From the top of the entries, reproduce each line exactly, stopping after the line that contains "You are a computer-use agent. Screen". Omit pictures.
==== Dataset entries
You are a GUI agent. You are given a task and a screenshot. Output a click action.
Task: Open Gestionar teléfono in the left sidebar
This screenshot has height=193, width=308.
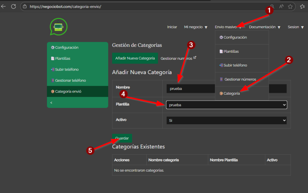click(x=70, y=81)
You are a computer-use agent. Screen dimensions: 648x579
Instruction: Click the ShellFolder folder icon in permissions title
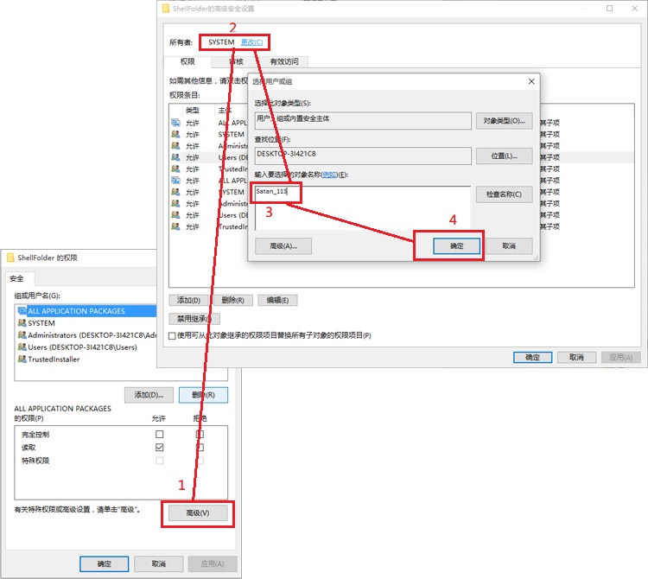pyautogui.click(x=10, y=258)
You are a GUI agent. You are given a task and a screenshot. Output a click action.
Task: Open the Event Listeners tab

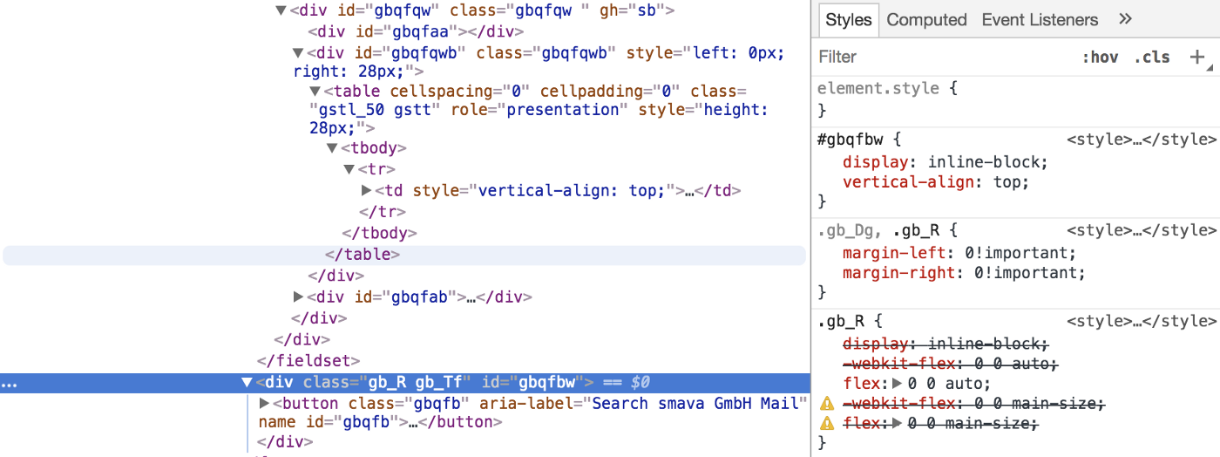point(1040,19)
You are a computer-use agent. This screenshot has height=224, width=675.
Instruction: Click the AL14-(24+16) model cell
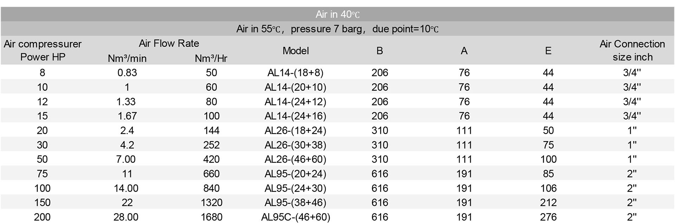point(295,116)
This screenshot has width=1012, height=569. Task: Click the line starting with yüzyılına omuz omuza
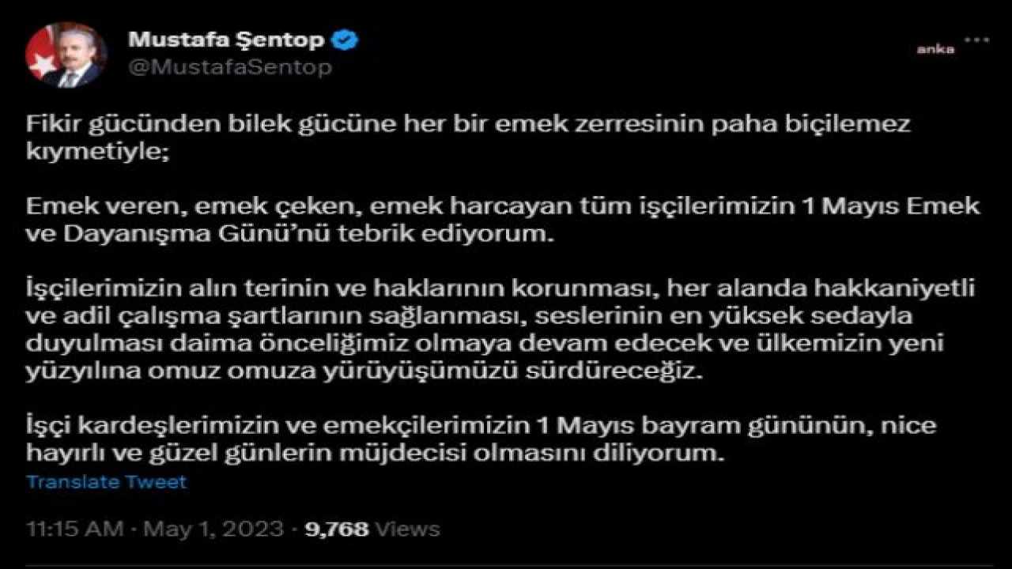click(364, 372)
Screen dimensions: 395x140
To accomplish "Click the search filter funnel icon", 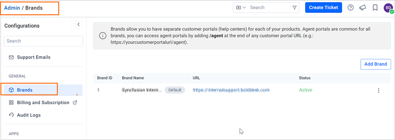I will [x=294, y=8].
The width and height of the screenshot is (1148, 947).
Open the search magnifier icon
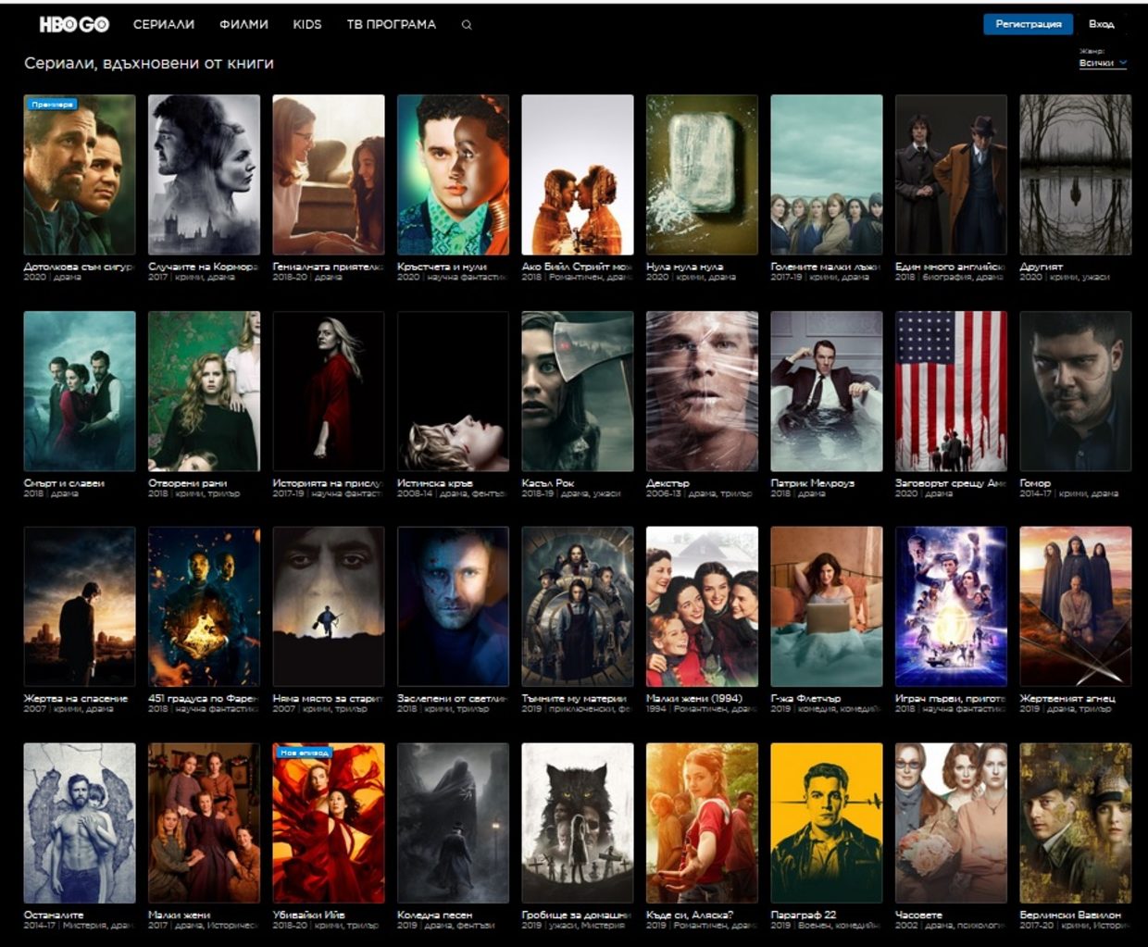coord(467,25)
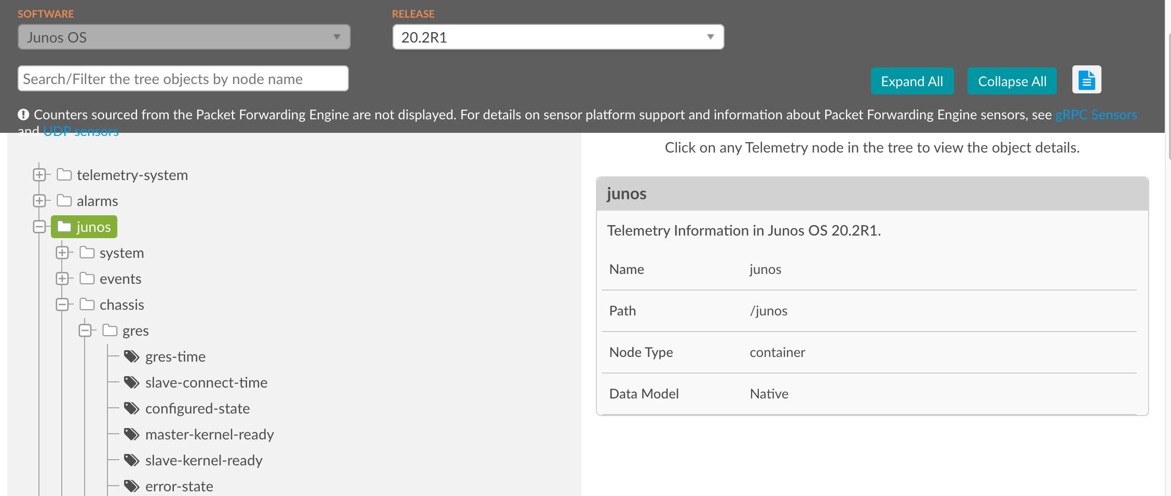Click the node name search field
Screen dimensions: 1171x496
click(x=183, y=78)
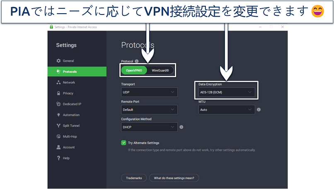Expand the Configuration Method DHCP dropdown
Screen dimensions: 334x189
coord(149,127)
========
Solution:
You are a GUI agent. You are given a task and a screenshot. Output a click action.
Task: Open Gestionar teléfono in the left sidebar
This screenshot has height=193, width=308.
click(x=70, y=81)
You are a computer-use agent. Screen dimensions: 648x579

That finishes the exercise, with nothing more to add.